===== Given information =====

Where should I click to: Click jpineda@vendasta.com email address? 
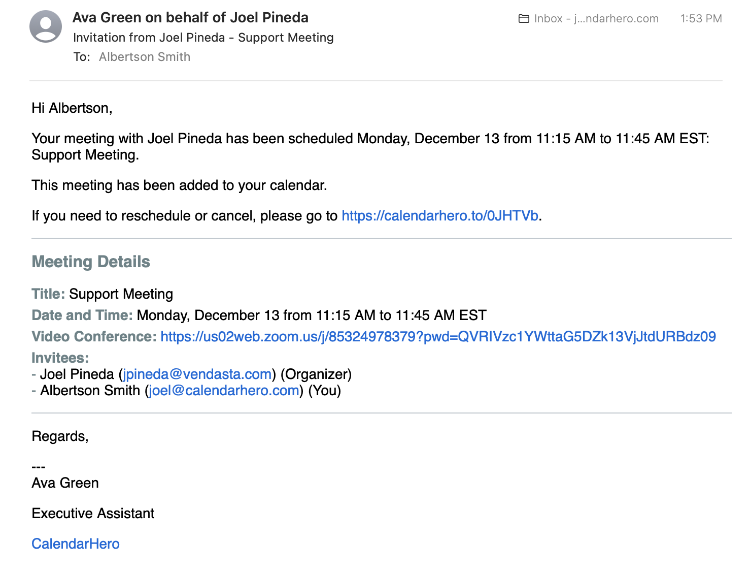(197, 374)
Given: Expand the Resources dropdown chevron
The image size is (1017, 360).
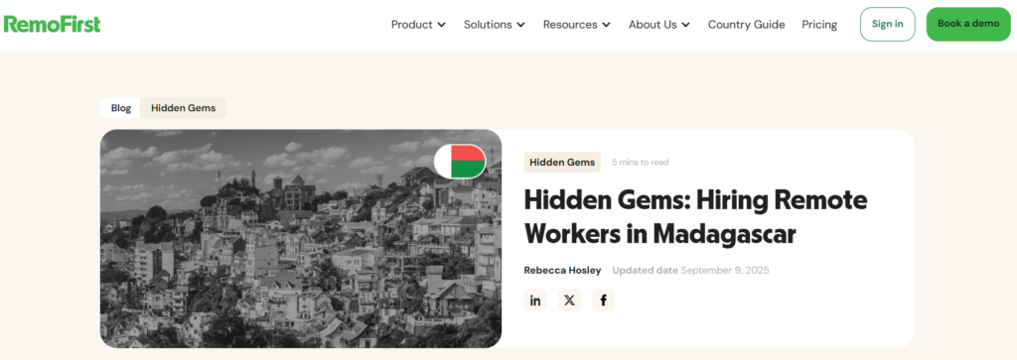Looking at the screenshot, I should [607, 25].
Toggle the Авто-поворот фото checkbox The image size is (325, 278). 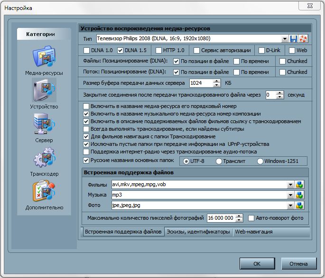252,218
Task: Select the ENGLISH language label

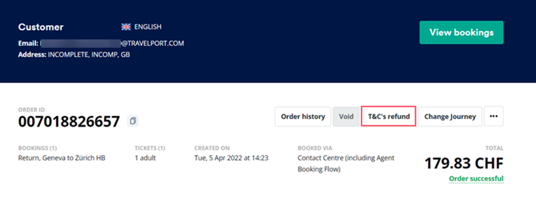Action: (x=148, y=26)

=====
===== Given information =====

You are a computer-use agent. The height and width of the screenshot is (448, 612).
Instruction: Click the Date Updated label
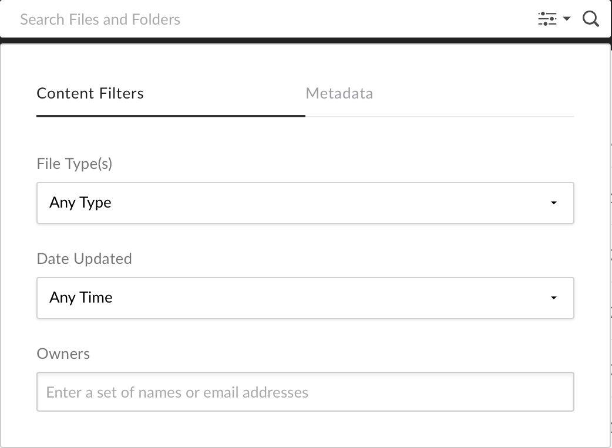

=====

# Work instruction:
Working from the material above, restate word for word the lines between the line with "You are a computer-use" and the line with "Instruction: Click the Date Updated label", both included, and only those.

# Task result:
You are a computer-use agent. The height and width of the screenshot is (448, 612).
Instruction: Click the Date Updated label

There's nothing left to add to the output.